想い出図書館 第二部

傘ユキ

第一話 夏祭りの記憶

1-1

 夜半過ぎ、ジー、ジーと、夏の虫が鳴いている。

 夏休みが始まってすぐになぎなた部の合宿が始まった。三泊四日、高校の敷地内にある合宿所で寝泊まりして練習をみっちり行うのだ。

「次、楼子ろうこちゃんの番だよ。とっておきの話あるんでしょ?聞かせてよ」

 暗闇の中でも目をきらきらさせてるんだろうなと思わせるはずんだ声で、向かいの布団で寝転ぶれいちゃんがわたしにささやいた。

 三日目の夜。

 消灯時間を過ぎたので本来なら静かに寝てる時間だった。

 でも、先月三年生が引退してわたしたち二年にとっても最後の合宿……更に言うと最後の夜。

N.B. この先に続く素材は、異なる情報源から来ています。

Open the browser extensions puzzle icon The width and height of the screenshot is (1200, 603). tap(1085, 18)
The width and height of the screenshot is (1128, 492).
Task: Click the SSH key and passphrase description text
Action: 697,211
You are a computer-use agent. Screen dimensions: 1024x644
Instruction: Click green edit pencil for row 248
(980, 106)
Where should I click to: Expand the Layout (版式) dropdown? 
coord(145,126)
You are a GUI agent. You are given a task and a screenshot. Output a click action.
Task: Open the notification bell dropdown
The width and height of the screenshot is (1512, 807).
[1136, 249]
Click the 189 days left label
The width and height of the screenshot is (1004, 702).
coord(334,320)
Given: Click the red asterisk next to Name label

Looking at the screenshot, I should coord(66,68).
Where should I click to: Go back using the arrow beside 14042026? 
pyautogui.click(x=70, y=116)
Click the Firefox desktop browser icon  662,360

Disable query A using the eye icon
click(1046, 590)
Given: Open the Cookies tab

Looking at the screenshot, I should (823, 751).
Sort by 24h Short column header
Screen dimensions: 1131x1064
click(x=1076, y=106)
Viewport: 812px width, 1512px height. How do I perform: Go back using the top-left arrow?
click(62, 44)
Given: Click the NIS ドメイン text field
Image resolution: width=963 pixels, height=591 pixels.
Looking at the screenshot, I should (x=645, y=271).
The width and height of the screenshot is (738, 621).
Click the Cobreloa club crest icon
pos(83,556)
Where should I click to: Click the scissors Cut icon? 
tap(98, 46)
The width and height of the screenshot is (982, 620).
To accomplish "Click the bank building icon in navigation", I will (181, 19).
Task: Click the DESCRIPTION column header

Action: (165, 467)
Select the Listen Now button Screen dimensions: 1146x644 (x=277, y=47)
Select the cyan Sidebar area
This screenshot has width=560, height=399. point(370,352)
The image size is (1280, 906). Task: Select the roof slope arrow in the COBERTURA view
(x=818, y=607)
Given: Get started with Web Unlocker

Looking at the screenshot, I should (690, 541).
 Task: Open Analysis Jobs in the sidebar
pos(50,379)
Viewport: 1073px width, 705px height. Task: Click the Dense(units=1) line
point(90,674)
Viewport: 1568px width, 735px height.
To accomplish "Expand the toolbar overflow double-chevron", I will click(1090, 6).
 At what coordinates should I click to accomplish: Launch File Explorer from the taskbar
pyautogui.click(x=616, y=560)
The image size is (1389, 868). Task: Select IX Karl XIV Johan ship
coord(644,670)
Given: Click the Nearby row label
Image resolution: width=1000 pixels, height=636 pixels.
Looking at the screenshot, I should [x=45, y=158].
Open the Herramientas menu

 気心の知れた仲間でちょっと羽目を外してしまうのは仕方ないと思う。女子が四人寄り集まってする話題と言えば恋バナが定番だろうけど、女子校だし部活に明け暮れているし、そもそも色気より食い気なわたしにみんなが期待するのは別の話題だった。

 わたし、皆川みながわ楼子は怖い話や不思議な話を聞くのが好きだ。だから自然、そういった話を集めるのを趣味にしていた。みんなもわたしの趣味を知っていて、合宿とか、こういった時は必ずわたしに話を振って来る。期待されるとわたしも悪い気はしない。

「それじゃあいっちょ、語りますかあ!」

 顧問の先生に気づかれないよう、控えめな拍手が沸き起こる。わたしはわざとらしく咳ばらいをひとつした。

「怖い話じゃあないんだけどー、こないだ不思議な話を友達から聞いたんだよ」

 そう前置きしてから語り始める。